The test came back positive.
“I cried for days. I cried,” Stacy said of her reaction to the diagnosis. “It was really hard.”
Menkes Disease, which is passed from mother to son, causes the body to ineffectively distribute copper. In Skyler’s case, the copper building up in his brain has already kept him from developing to the level other children his age have, and as the disorder progresses it will slowly rob him of his ability to perform motor functions he has learned so far.
Skyler, though nearly 3, is about the size of a child half his age, and his hair now is more uniform, a straight light-brown all over. He doesn’t walk or talk, but his big eyes are quick to follow new people or things, and his wide, ready smile can light up a room.
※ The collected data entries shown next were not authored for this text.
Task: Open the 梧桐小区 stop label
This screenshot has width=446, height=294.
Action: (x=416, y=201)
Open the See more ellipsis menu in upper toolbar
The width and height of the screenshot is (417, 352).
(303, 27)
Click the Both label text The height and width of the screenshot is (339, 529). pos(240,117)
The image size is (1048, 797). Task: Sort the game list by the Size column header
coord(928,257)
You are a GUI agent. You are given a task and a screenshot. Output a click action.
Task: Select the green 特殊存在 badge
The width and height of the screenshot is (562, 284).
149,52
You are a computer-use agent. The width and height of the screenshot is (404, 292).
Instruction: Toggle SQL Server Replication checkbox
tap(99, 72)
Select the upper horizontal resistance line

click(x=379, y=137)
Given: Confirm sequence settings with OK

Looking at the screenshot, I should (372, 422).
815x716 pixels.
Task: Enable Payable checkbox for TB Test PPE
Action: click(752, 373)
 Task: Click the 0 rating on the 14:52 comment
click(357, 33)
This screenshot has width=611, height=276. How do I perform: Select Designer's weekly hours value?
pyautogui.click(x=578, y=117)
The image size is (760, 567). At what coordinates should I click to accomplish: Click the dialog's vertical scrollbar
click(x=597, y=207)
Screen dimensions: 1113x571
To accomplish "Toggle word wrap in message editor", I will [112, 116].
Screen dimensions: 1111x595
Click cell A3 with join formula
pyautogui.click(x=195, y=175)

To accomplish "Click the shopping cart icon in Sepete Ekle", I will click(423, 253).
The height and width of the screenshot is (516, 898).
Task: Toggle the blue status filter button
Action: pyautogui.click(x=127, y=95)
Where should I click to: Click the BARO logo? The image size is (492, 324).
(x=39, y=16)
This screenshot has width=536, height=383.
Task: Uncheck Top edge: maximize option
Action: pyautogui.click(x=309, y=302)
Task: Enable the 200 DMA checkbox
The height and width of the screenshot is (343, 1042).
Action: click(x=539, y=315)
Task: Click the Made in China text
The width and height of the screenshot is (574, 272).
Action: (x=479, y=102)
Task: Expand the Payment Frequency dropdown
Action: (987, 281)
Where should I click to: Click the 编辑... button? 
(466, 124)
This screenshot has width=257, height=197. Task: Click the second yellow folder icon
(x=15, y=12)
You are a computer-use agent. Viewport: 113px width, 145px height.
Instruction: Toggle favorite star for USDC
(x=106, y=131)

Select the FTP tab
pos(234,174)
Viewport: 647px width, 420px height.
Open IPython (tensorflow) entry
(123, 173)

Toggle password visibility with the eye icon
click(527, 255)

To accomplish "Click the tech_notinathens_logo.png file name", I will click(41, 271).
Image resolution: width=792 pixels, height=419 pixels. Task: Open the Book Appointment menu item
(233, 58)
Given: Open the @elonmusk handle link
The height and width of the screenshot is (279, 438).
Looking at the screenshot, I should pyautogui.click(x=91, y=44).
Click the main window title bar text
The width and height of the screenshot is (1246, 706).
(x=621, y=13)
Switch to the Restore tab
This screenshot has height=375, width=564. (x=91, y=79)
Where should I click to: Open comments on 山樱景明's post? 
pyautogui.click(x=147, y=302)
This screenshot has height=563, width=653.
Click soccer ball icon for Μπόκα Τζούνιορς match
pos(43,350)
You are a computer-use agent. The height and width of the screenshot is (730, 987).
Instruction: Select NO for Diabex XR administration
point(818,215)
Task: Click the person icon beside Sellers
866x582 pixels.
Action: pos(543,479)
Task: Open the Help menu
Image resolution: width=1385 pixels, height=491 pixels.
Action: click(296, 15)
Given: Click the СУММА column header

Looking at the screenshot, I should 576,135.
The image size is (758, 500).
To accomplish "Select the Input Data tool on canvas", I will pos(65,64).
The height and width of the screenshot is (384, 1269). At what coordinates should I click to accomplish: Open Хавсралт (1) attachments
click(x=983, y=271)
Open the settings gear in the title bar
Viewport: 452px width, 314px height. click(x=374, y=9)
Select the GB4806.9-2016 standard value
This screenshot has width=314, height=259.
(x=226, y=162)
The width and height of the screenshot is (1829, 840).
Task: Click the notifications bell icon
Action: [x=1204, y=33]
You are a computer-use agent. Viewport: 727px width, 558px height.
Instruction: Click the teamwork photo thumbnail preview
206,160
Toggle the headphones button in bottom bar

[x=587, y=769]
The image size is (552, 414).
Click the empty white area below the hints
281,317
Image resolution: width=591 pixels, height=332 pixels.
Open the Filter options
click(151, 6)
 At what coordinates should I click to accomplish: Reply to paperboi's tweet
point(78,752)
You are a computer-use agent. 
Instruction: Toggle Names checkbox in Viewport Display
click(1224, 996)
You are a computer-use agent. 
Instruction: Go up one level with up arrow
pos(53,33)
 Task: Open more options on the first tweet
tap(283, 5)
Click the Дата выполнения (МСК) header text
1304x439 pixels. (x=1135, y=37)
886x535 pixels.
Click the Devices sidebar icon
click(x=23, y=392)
Jonathan said the diagnosis was — and still is — most difficult because the life expectancy for boys with Menkes Disease is so short.
“You’re almost mourning him when he’s still alive because you know he doesn’t have very much time,” Jonathan said.
Although there is one man in Australia with a very mild form of Menkes who is 35 and lives a normal life, Jonathan said, most children die within the first few years of life. One thing that helps them cope is the support group they have found of parents and children dealing with the same disorder on Facebook. The support they give to each other, and in turn receive, helps get through the hard times, Stacy said. Unfortunately, as other boys succumb to the disease, it can also remind them what lies ahead.
“It’s a really good support group and it’s helped a lot, but it can be scary, too,” she said. “It’s really hard because you grow attached to these parents and these boys.”
Every new hospitalization is a reminder of that ticking clock, too, she said. Skyler was admitted into Primary Children’s Hospital Wednesday with pneumonia, giving the family cause to spend more time in a place they grimly joke about being their “home away from home.”
Jonathan said each time Skyler is taken to the hospital or becomes ill, it becomes difficult to go on with life as usual.
“It’s still tough, like today finding out he had pneumonia,” he said. “It’s hard being at work while he’s having trouble breathing. It’s hard to stay focused.”
Though Halay has herself been pretty healthy, she has spent many days in the hospital on account of her brother. Even as monitors steadily beep his vital signs and he is fed through a tube in his abdomen, Halay climbs the rungs of his hospital crib like a stepladder, and sings and talks to him softly. Stacy said the two children, though not related by blood, have tightly bonded as brother and sister.
“He’ll be crying and you can put her in front of him and he’ll laugh, or she’ll get in trouble and he’ll just laugh at her,” she said. “She adores him and he adores her.”
Because of the mold infestation, which was particularly dangerous given the lowered immune systems of Skyler and Stacy, the family could use replacement linens, such as towels and sheets, and replacements for much of their kitchen appliances.
The children could also use clothing, especially staples such as socks and underwear, and jeans and tops for Halay and soft clothing, such as jersey or sweats, for Skyler. Halay wears a size 5T to 6T, and Skyler wears size 18 Months. Halay likes dolls and princesses, especially The Little Mermaid. Skyler likes toys with lights and noise.
The Bit and Spur Rodeo Club has pledged to donate $500 to the benefit fund.
To help the McCrackens, please drop off donated items or send money to the Tooele Transcript-Bulletin, 58 N. Main Street, Tooele, Utah, 84074. Please clearly mark the items “Christmas Benefit Fund.” The deadline for donations is Dec. 21 at 5 p.m.